More to come here. We will develop and share guidance and information about useful tools, approaches, software and strategies for sharing data, be it as a requirement from a funding source, a publication, or during the course of your research with collaborators.
Data Sharing in the realm of genomics and large scale datasets has highlighted some specific new challenges and possibilities. The sharing of large scale research data has potential to strengthen academic medical research, the practice of medicine, and the integrity of the clinical trial system. Some benefits are obvious: when researchers have access to complete data, they can answer new questions, explore different lines of analysis, and more efficiently conduct large-scale analyses across trials or projects. However, our evolving collective understanding of data sharing practices when large-scale datasets are involved can tend to result in an unnecessary burden on the research(ers) that is actually both counterproductive and may not necessarily make the patient or researcher any safer. This section can help guide decision making and actions to successfully share and manage research data to allow for the most productivity and facilitation of the original research itself while balancing the data privacy and security needs of those involved.

What you should do: Reproduce the full passage on sharing research data word for word. The material that comes after this passage stands apart from it.

Information shown:

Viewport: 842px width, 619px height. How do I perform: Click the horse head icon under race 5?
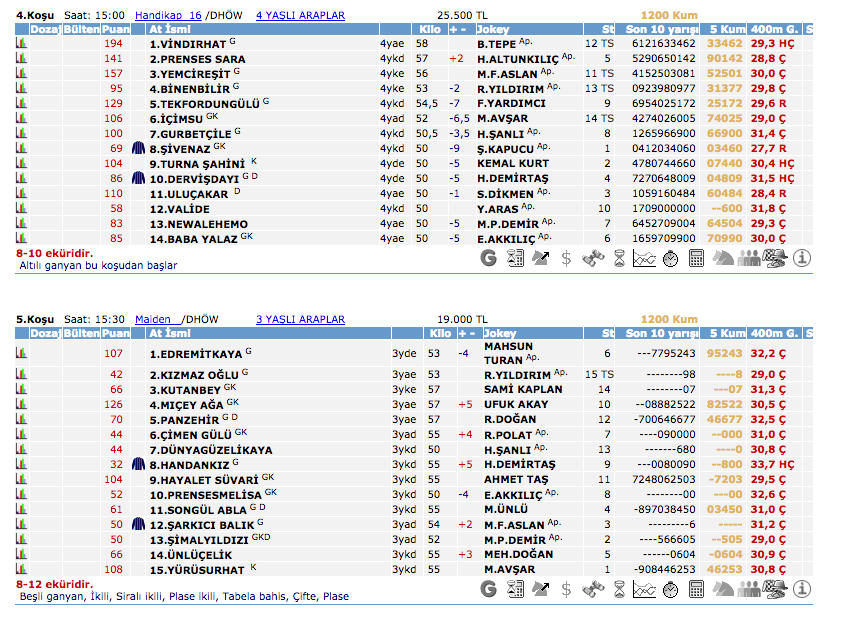(x=723, y=589)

Answer for this exercise:
More to come here. We will develop and share guidance and information about useful tools, approaches, software and strategies for sharing data, be it as a requirement from a funding source, a publication, or during the course of your research with collaborators.
Data Sharing in the realm of genomics and large scale datasets has highlighted some specific new challenges and possibilities. The sharing of large scale research data has potential to strengthen academic medical research, the practice of medicine, and the integrity of the clinical trial system. Some benefits are obvious: when researchers have access to complete data, they can answer new questions, explore different lines of analysis, and more efficiently conduct large-scale analyses across trials or projects. However, our evolving collective understanding of data sharing practices when large-scale datasets are involved can tend to result in an unnecessary burden on the research(ers) that is actually both counterproductive and may not necessarily make the patient or researcher any safer. This section can help guide decision making and actions to successfully share and manage research data to allow for the most productivity and facilitation of the original research itself while balancing the data privacy and security needs of those involved.